PROBLEM STATEMENT:
Set down the data below in full and exactly, minus the pictures.

DATA SHOWN:
━━━
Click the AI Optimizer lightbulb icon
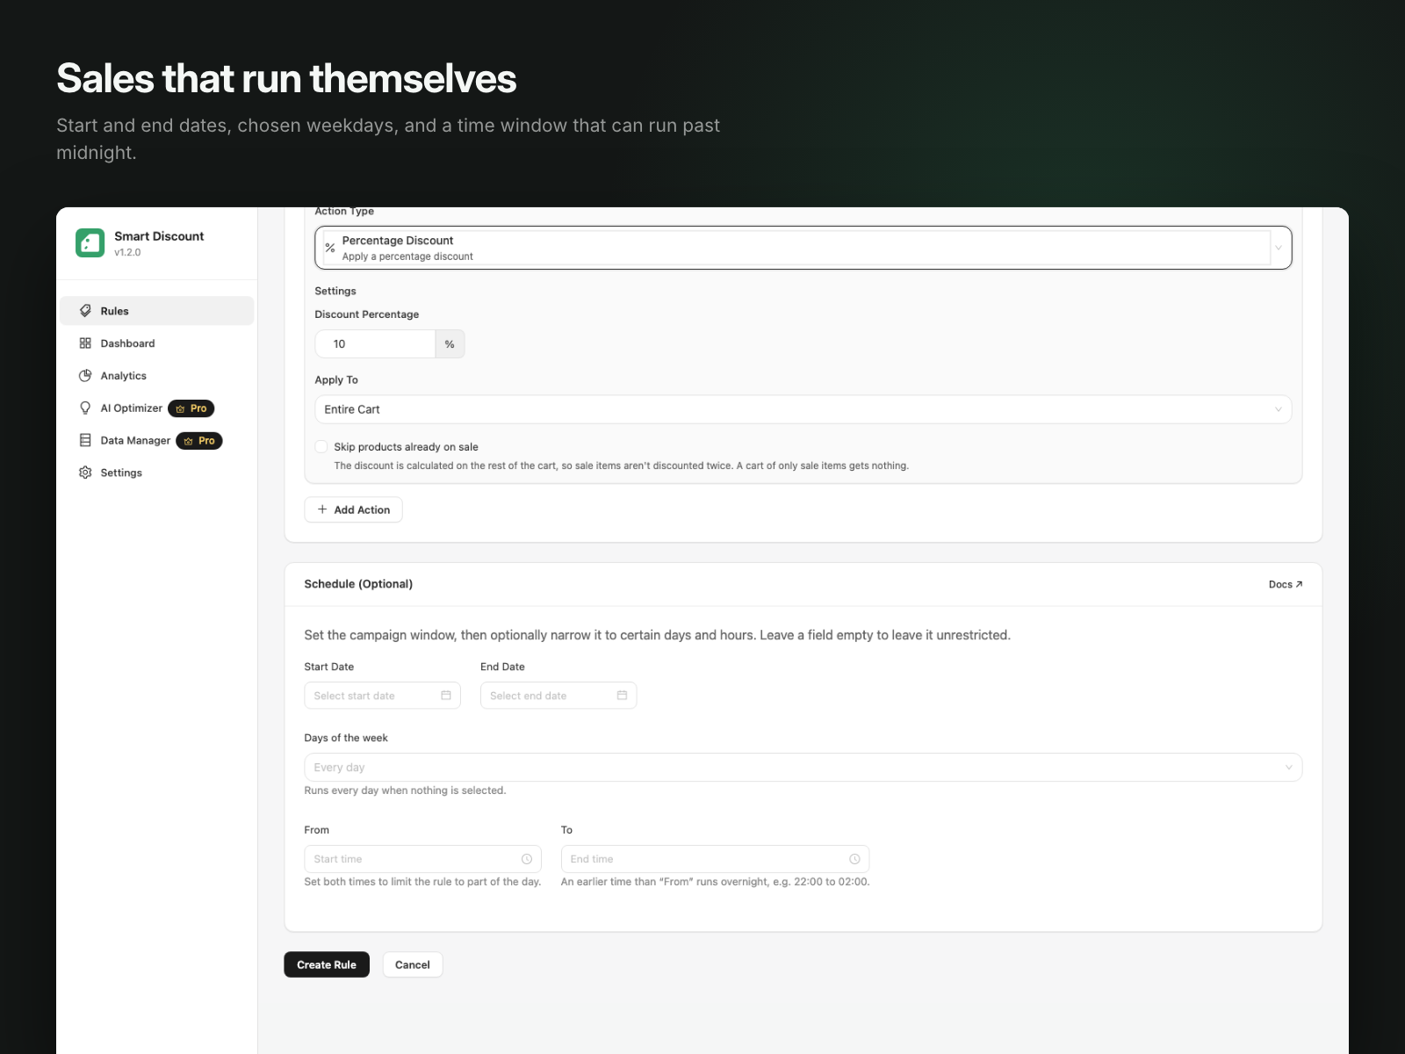Image resolution: width=1405 pixels, height=1054 pixels. point(85,408)
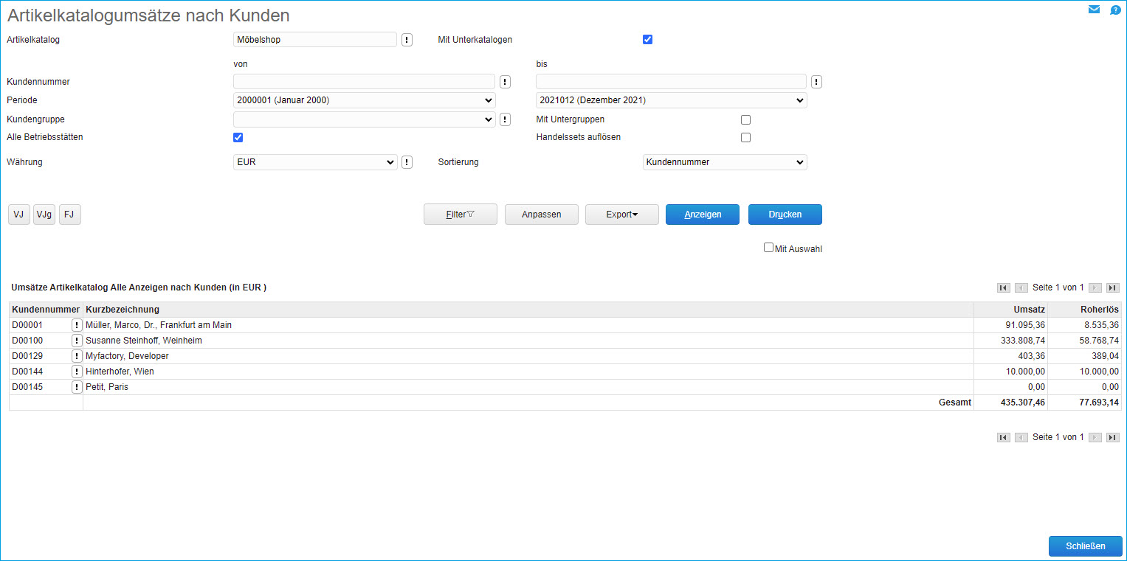Open the Periode von dropdown
This screenshot has width=1127, height=561.
[x=364, y=100]
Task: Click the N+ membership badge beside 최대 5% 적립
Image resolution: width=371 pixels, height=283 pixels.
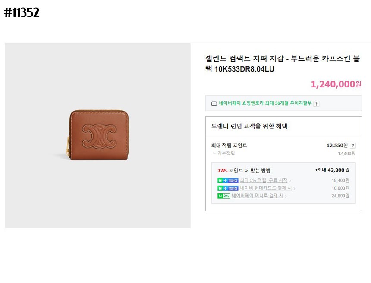Action: pyautogui.click(x=228, y=180)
━━━
YOUR SOLUTION:
Click the AI Optimizer lightbulb icon
Image resolution: width=1405 pixels, height=1054 pixels. point(85,408)
Open the Periode von dropdown
This screenshot has width=1127, height=561.
[x=364, y=100]
Task: Click the N+ membership badge beside 최대 5% 적립
Image resolution: width=371 pixels, height=283 pixels.
Action: pyautogui.click(x=228, y=180)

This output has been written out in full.